LISTA DE TAREFAS:
1) Segundo o texto sobre viagens no pós-covid, qual setor está na linha de frente das vítimas do coronavírus?
2) Devolva o trecho do texto sobre viagens no pós-covid que começa em "Mas, além de" e termina em "isso tenha consequências.".
3) Resuma em duas frases o texto sobre viagens no pós-covid.

Como, quando, onde e com que dinheiro voltaremos a rodar o mundo? Estas são as perguntas do milhão, na era pandêmica, para todos os que orbitamos em torno do universo das viagens. Enquanto o turismo global hiberna, com fronteiras fechadas e bilhões de pessoas confinadas, está em andamento uma série de ações para adaptar a indústria ao mundo pós covid-19. Mas, por enquanto, o fato é que temos muito mais dúvidas do que certezas sobre como será essa “nova normalidade”.
Ao que tudo indica, controles de temperatura corporal, túneis de desinfecção, oceanos de álcool gel e máscaras serão o novo pau de selfie. Também antevemos aviões, restaurantes, navios e resorts com novos limites de capacidade, assim como festivais, conferências e outros tipos de eventos que movem o calendário dos globe-trotters sendo moldados à era do petit comité.
Na última terça-feira, Rachel Verano e eu discutimos “Viagem e FuTurismo” em uma live (se você perdeu, clique aqui para ver).
Mas, além de encarar um desafio logístico-sanitário para adaptar-se à nova realidade, o mercado turístico deverá afrontar a maior crise de confiança de todos os tempos. Após mais de dois meses fechados em casa, temendo um inimigo invisível, não seremos os mesmos. Se atualmente temos medo de ir ao supermercado, como iremos até a Austrália? Esta é a pergunta que tenho feito a mim mesma cada vez que alguém ultrapassa a barreira virtual do 1,5m para alcançar um tomate à minha frente ou na fila do caixa.
Pasito a pasito, suave, suavesito também terá que ser o nosso ajuste mental à nova realidade. Nos últimos dias, vi algumas entrevistas com especialistas alertando sobre o risco de que essa volta às ruas pode não ser tão fácil como pensamos do ponto de vista psicológico. Não tenho a menor dúvida disso. Estamos passando por um trauma e é natural que isso tenha consequências.
No pós 11 de Setembro, o medo de viajar de avião tinha um foco bem concreto: terrorismo. Ainda assim, pelo menos para a maioria das pessoas, o risco continuou parecendo algo distante e improvável, como ser atingido por um raio. Atualmente, o inimigo não apenas é invisível e indetectável pelo raio-x, mas muito mais próximo – quem não conhece alguém que adoeceu ou faleceu?
Nessa longa retomada da confiança na indústria do turismo, alguns setores serão mais afetados que outros e precisarão de uma revisão drástica para seguir existindo. Na linha de frente das vítimas do coronavírus estão os cruzeiros. Em tempos de menos (gente) é mais (seguro), os mastodontes dos oceanos parecem ser “os” lugares onde ninguém em sã consciência quer estar. A tendência, portanto, é que passem a viajar com menos passageiros e condições de higienes à beira do TOC. Albergues da juventude, com quartos coletivos, também devem tardar a engrenar novamente. Para não quebrar, imagino que muitos devem trocar os dorms por quartos privados, além de suspender baladinhas no bar e outras formas de socialização. Grandes clubes, de Ibiza a Santa Catarina, terão que inventar novas experiências sem muvuca e suor coletivo – o que talvez signifique um golpe de misericórdia num lifestyle que já andava meio mal das pernas.
Enquanto ir à padaria continuar sendo considerado esporte radical, no entanto, tudo isso ainda parece distante. Por hora, assim como boa parte da humanidade, almejo apenas uma voltinha ao ar livre. Num futuro próximo, redescobrir as nossas cidades será o segundo passo. Viagens de carro a lugares familiares virão em uma próxima etapa. Uma vez reativadas as linhas aéreas e ferroviárias, alguns começarão a arriscar deslocamentos curtos de avião ou de trem dentro das fronteiras nacionais, ainda pendentes de possíveis novas ondas de contágio e eventuais quarentenas. Daí a cruzar oceanos de forma rotineira, sem medo de ficar “preso” no exterior por um novo confinamento, teremos um longo caminho pela frente.

Registros de uma coleta de dados:

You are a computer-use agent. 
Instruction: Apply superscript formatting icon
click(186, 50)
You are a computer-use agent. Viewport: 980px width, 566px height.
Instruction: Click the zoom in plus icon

RESPOSTAS:
1) Os cruzeiros.

2)
Mas, além de encarar um desafio logístico-sanitário para adaptar-se à nova realidade, o mercado turístico deverá afrontar a maior crise de confiança de todos os tempos. Após mais de dois meses fechados em casa, temendo um inimigo invisível, não seremos os mesmos. Se atualmente temos medo de ir ao supermercado, como iremos até a Austrália? Esta é a pergunta que tenho feito a mim mesma cada vez que alguém ultrapassa a barreira virtual do 1,5m para alcançar um tomate à minha frente ou na fila do caixa.
Pasito a pasito, suave, suavesito também terá que ser o nosso ajuste mental à nova realidade. Nos últimos dias, vi algumas entrevistas com especialistas alertando sobre o risco de que essa volta às ruas pode não ser tão fácil como pensamos do ponto de vista psicológico. Não tenho a menor dúvida disso. Estamos passando por um trauma e é natural que isso tenha consequências.

3) Com o turismo global parado pela covid-19, estão em andamento ações para adaptar o setor à nova normalidade, com controles sanitários e limites de capacidade, mas o mercado também terá de enfrentar a maior crise de confiança de todos os tempos. Cruzeiros, albergues da juventude e grandes clubes devem estar entre os mais afetados, e a volta às viagens será feita por etapas, dos passeios perto de casa até, bem mais tarde, a travessia de oceanos.